Aufgaben.
(a) Stimmen die folgenden Aussagen mit dem Text über die Crypto AG überein? Antworte jeweils mit Ja oder Nein und zitiere die entscheidenden Worte des Textes wörtlich. (i) Der französische Artikel, den ein Leser schickte, trägt ein Datum. (ii) Die Luzerner Zeitung schrieb Anfang Juli über die Crypto AG. (iii) Die Crypto AG bekam ihre Ausfuhrbewilligung weiterhin.
(b) Überarbeite im Text über die Crypto AG den Abschnitt von „Die Crypto AG“ bis „ist, eher vorher.“: Gib ihn wieder und setze dabei „Bundesnachrichtendienst“ an die Stelle von „BND“.

Ausgangstext.
◇ ◇ ◇ ◇ ◇ ◇ ◇

Die Crypto AG
Vom vermutlichen Ende eines internationalen Schwindels.
Eigentlich hätte es ein herrlicher Skandal werden müssen, aber Corona kam dazwischen: Die Crypto-AG-Affäre zwischen BND und CIA.
Seit der Corona-Krise hört man fast nichts mehr davon, ist die Luft schon wieder raus aus der Empörung. Ein Leser schickte mir einen Link auf einen französischen Artikel, der das kurz aber kritisch betrachtet, aber da finde ich auch kein Datum und weiß nicht, ob das vor oder nach Corona geschrieben ist, eher vorher.
Was mich schon sehr ärgert, denn ich hatte mir da jetzt noch einiges an Aufklärung der Vorgänge von damals versprochen. Eigentlich lief das mit der Aufdeckung gerade gut an, da war das Thema auf einmal komplett weg und von Corona plattgemacht.
Aktueller ist, dass die Luzerner Zeitung Anfang Juli schrieb, dass die Crypto-AG gerade fast alle Angestellten („Mitarbeitenden”) entlässt, weil sie eine Ausfuhrbewilligung nicht mehr bekommen haben. „Sie konnte die Behörden nicht davon überzeugen, nichts mit der Spionageaffäre zu tun zu haben.”

◇ ◇ ◇ ◇ ◇ ◇ ◇

Datensätze.
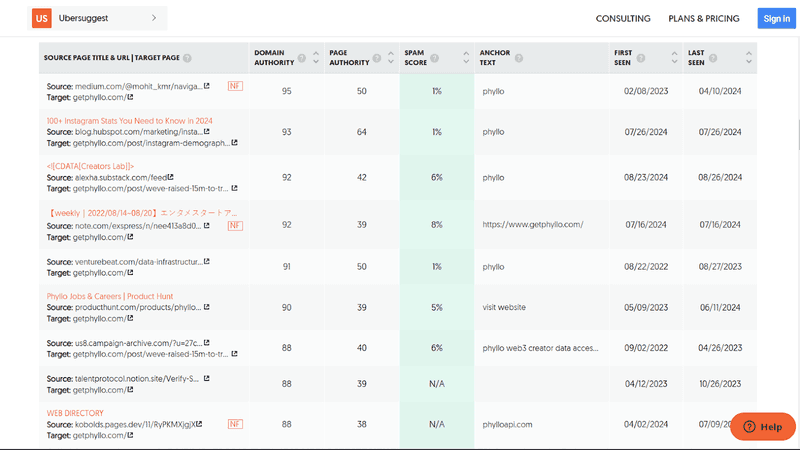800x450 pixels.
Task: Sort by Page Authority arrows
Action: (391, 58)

◇ ◇ ◇ ◇ ◇ ◇ ◇

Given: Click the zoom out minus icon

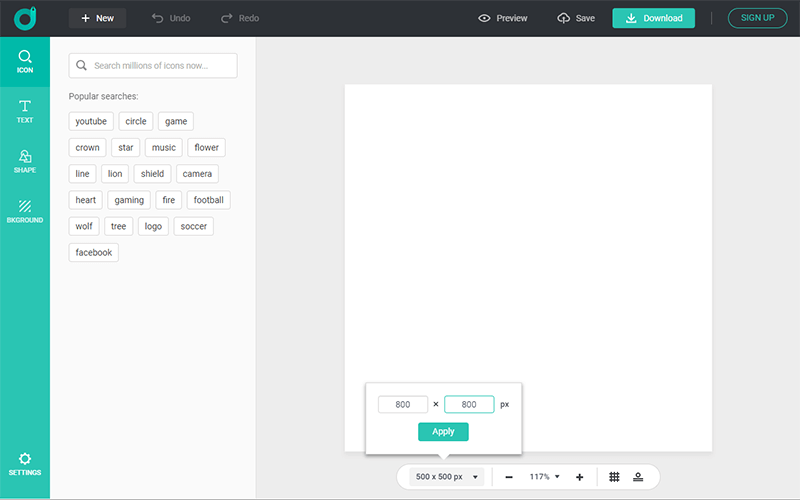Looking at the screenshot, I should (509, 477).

◇ ◇ ◇ ◇ ◇ ◇ ◇

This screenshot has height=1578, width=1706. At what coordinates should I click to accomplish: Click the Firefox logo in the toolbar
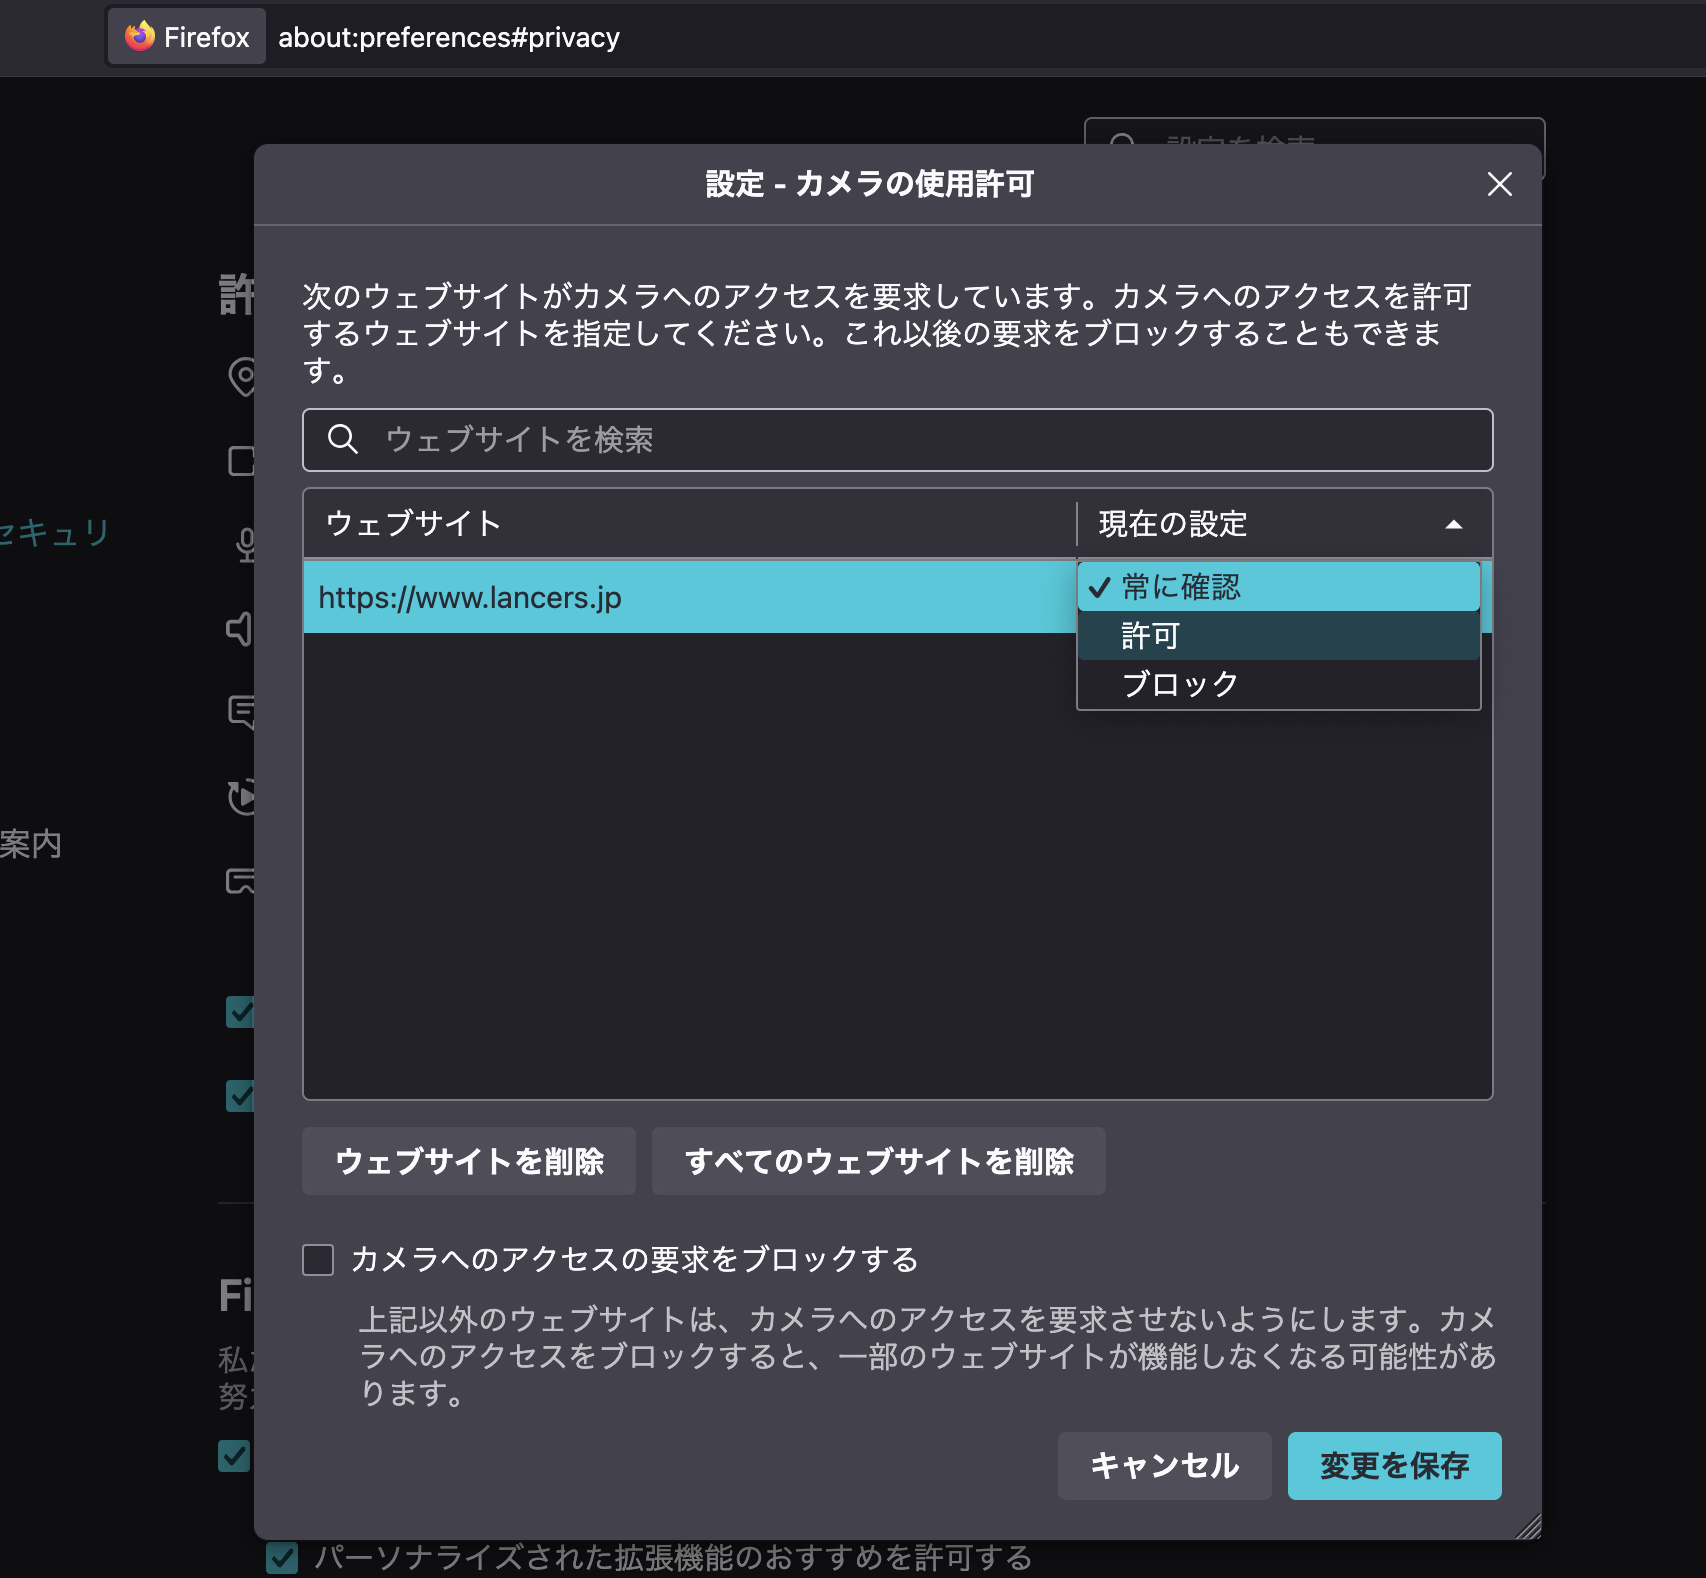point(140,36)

◇ ◇ ◇ ◇ ◇ ◇ ◇

Lösungen.
(a)
(i) Nein: „aber da finde ich auch kein Datum“
(ii) Ja: „dass die Luzerner Zeitung Anfang Juli schrieb“
(iii) Nein: „weil sie eine Ausfuhrbewilligung nicht mehr bekommen haben“

(b)
Die Crypto AG
Vom vermutlichen Ende eines internationalen Schwindels.
Eigentlich hätte es ein herrlicher Skandal werden müssen, aber Corona kam dazwischen: Die Crypto-AG-Affäre zwischen Bundesnachrichtendienst und CIA.
Seit der Corona-Krise hört man fast nichts mehr davon, ist die Luft schon wieder raus aus der Empörung. Ein Leser schickte mir einen Link auf einen französischen Artikel, der das kurz aber kritisch betrachtet, aber da finde ich auch kein Datum und weiß nicht, ob das vor oder nach Corona geschrieben ist, eher vorher.